Adderall© is dangerous. One of my friends took it, blacked out, and now he’s a grad student.
They found that there was a pretty cool pattern on the blocks (figure 12 on page 38 of the .pdf I linked above):
- One repeating set of the letter V (both right side up and upside down) that was either 29 or 30 days (depending on how you count the V). A lunar month is really 29.5 days, so 29 or 30 sounds right.
- 11 blocks, right under the 29 or 30 letter V. So, 29.5 times 11 (plus the original month above it) is . . . 354.
- Then, 10 more of the V letters. That brings us to 364.
- Finally, one more for the summer solstice (their guess), bringing us to 365.
My guess was that the last V? That was party day – the ultimate pre-dawn of writing stuff down beer bash. Since they only drank one weekend a year, I imagine these folks were the ultimate cheap date, sort of like a group of high school freshmen who had scored some near-beer.
I guess Cain was Abel. (meme as found)
And, by Crom Coors®, they invented mathematics, astronomy, sculpture carving, building craftsmanship, and agriculture in a short span of time.
To get more beer.
I’ll stand by that statement.
- Once planting started, had stick around to harvest it.
- So, we had to build a house.
- Since others might want our beer, we had to defend the house.
- We can’t do that alone, so we had to band together.
- Growing grain is a lot of effort, so, for the first time in history, humans had a use for slave labor.
- Work went from hunting and occasional fishing and gathering to back breaking farm labor.
- This meant greater complexity, which fed greater returns, and now beer was available all year round.
- We built cities, so we could support the beer industry, and had increased disease issues (COVID 8000 B.C., anyone?).
- Then, we created a division of labor, started the development of technology, and invented the fridge (the first one was in Germany, used for beer making).
- This led to the apex of civilization the 7-Eleven®, where one could buy beer, PEZ™ and pork rinds 24 hours a day, every day.
Society was created by and for beer drinkers. I’m not even kidding. People needed a reason to build all of this stuff, and men were the ones who did it. Have you ever been around men? We only do stuff for one of two reasons – one is beer, and you know what the other one is. Okay, three reasons. I forgot the PEZ®.
Wait until he tries to explain Netflix®. (meme as found)
In the end, Göbekli Tepi wasn’t destroyed. It was carefully buried. This, my friends, suggests a great reverence for the place. It was like the ritual burial of the frat house after all the fraternity brothers had gotten married and had a real job.
Which was probably the case, they were now all farmers and soldiers and bureaucrats that ran the small cities so they could eventually build breweries, convenience stores and refrigerators. They gradually forgot about the place.

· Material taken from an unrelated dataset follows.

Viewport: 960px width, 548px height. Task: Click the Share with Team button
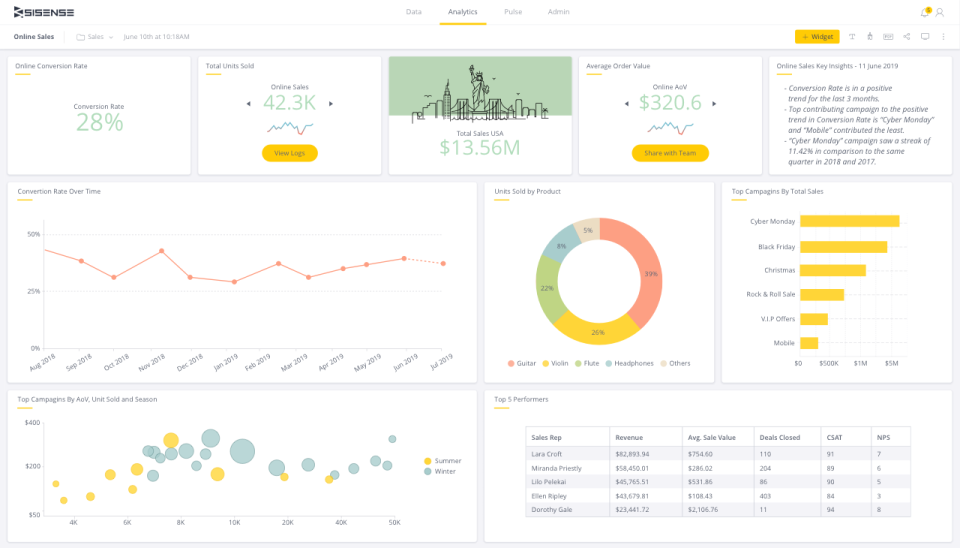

Then we (modern humans) found it. Now, the people who found it were very serious people who have grown only more serious over time at university cocktail parties in the woke modern world. They can’t, for the life of them, figure out what this was, since they forget that this was a place built by and for men to party.
I think Dr. Sweatman is totally right (there’s more in his paper including a Time Lord™ and a possible record of a cataclysmic comet, you should RTWT)– the stone is a calendar. And it’s counting the time until the next party.
It’s the countdown to beer day. And who doesn’t like beer day?